- Set exercise
Could you reproduce every one of the rows below word for word, leaving the pictures out?

Lines of data
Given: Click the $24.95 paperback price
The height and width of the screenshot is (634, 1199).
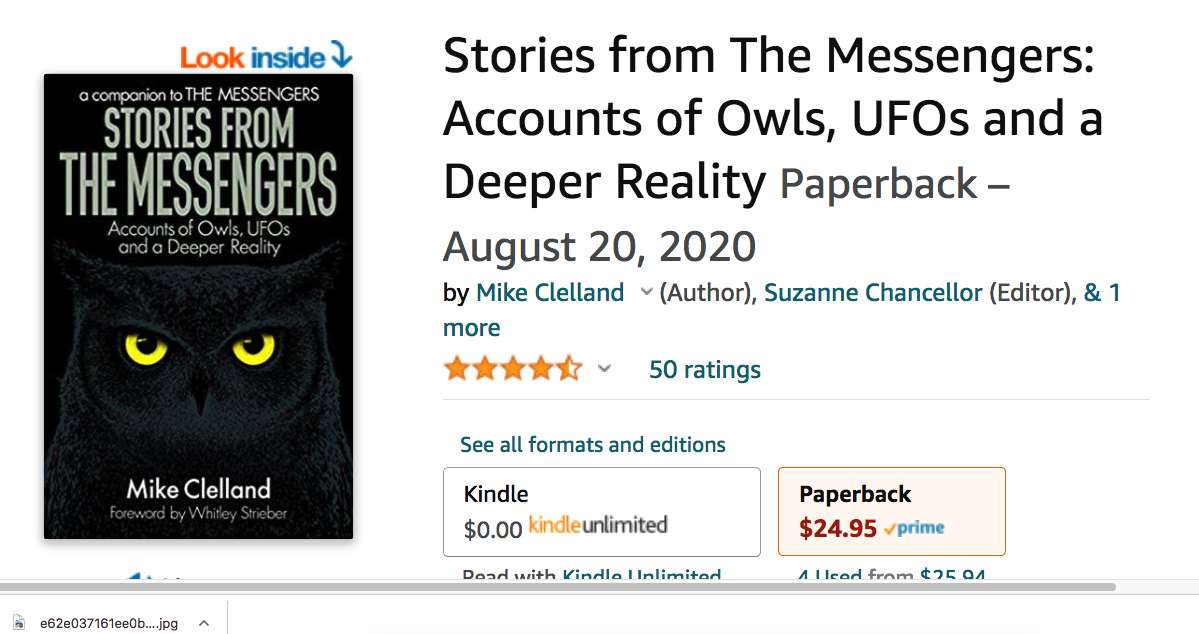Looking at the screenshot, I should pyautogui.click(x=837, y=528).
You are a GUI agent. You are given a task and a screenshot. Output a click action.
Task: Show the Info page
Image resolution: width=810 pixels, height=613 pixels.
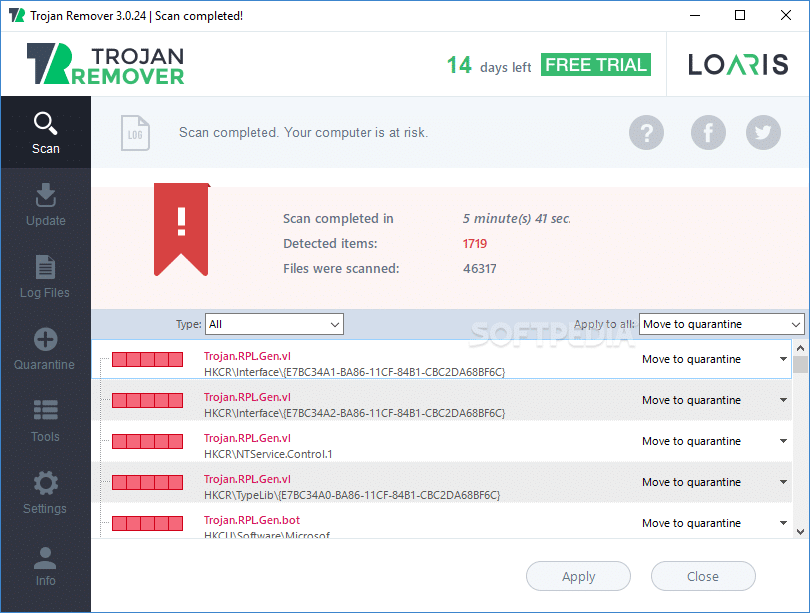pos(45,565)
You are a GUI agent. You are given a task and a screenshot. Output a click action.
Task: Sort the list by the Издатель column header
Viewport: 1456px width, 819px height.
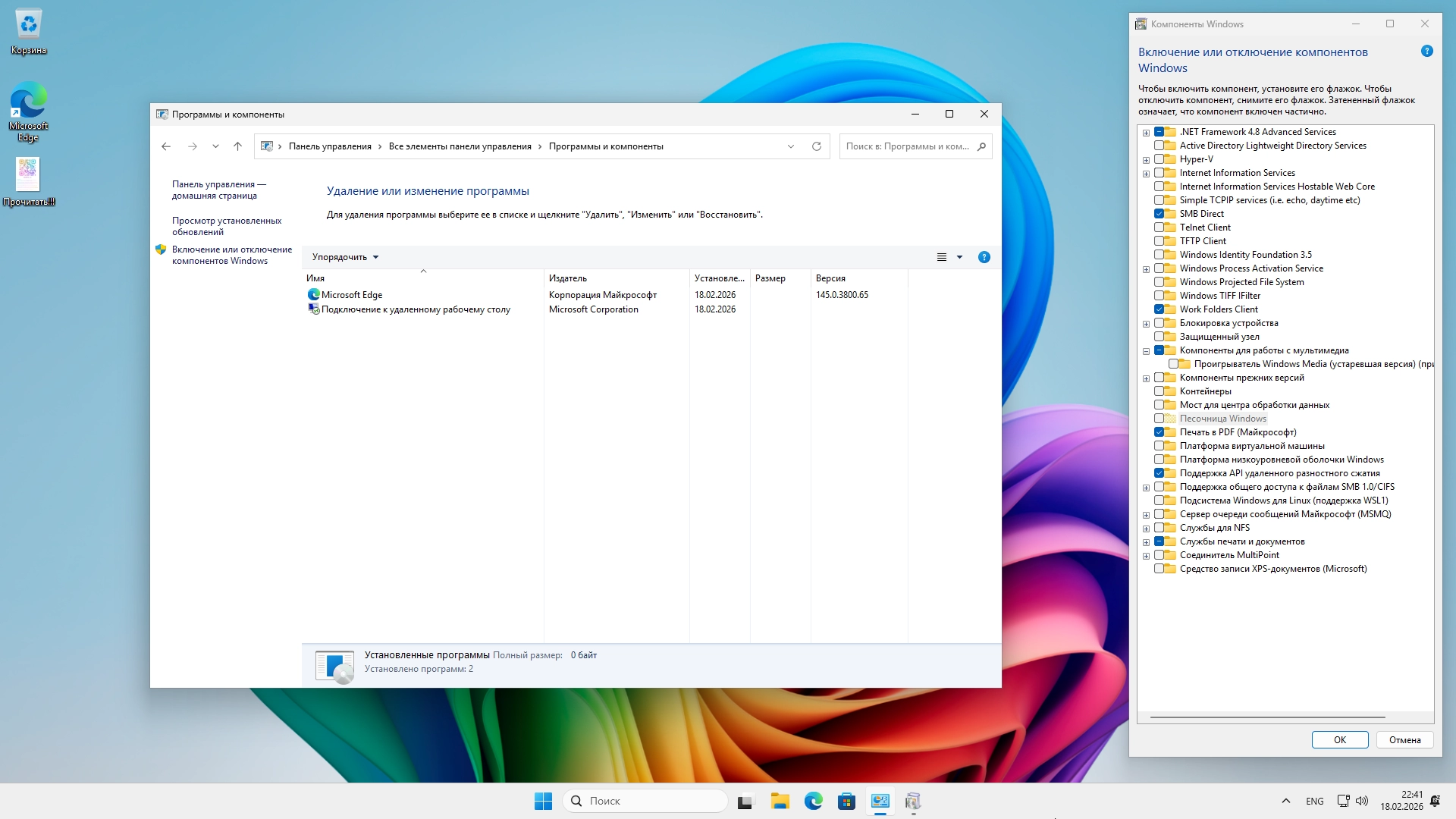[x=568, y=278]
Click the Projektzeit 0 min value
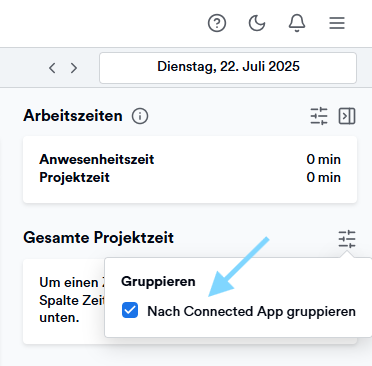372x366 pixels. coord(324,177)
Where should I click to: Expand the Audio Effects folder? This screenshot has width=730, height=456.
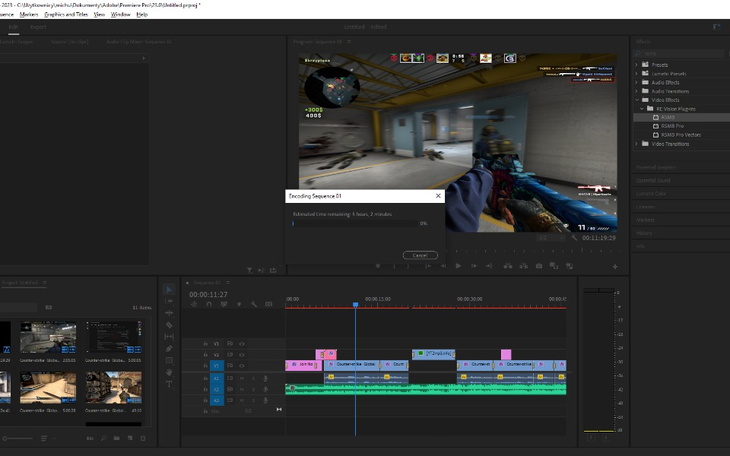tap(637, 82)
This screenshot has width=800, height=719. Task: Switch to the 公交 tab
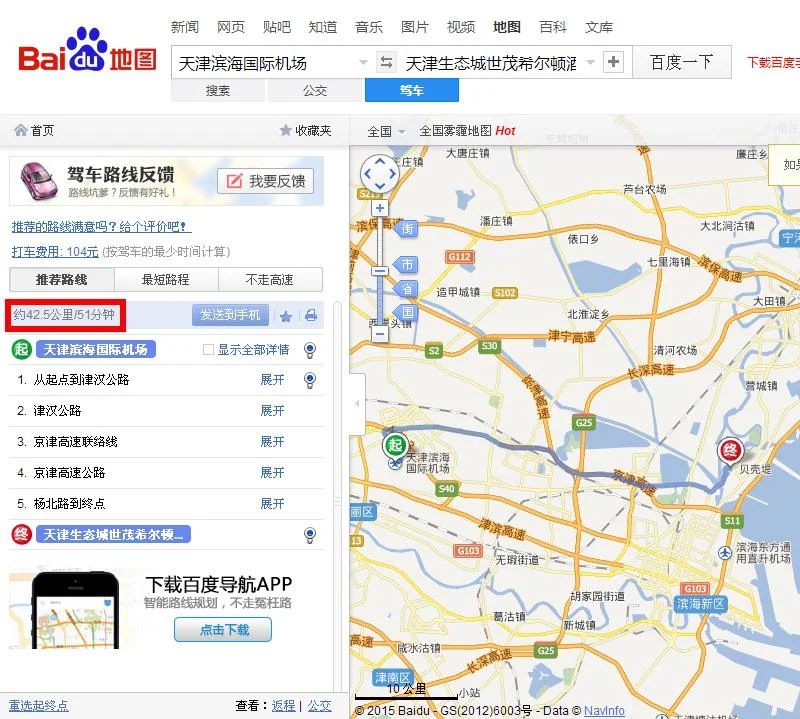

- Exercise output
Given: Click the $24.95 paperback price
The height and width of the screenshot is (634, 1199).
Looking at the screenshot, I should pyautogui.click(x=837, y=528).
You are a GUI agent. You are given a task and a screenshot. Output a click action.
Task: Show the Info page
Image resolution: width=810 pixels, height=613 pixels.
pos(45,565)
You are a GUI agent. You are given a task and a screenshot. Output a click action.
Task: Sort the list by the Издатель column header
Viewport: 1456px width, 819px height.
[x=568, y=278]
Click the Projektzeit 0 min value
372x366 pixels. coord(324,177)
Where should I click to: Expand the Audio Effects folder? This screenshot has width=730, height=456.
tap(637, 82)
This screenshot has width=800, height=719. Task: Switch to the 公交 tab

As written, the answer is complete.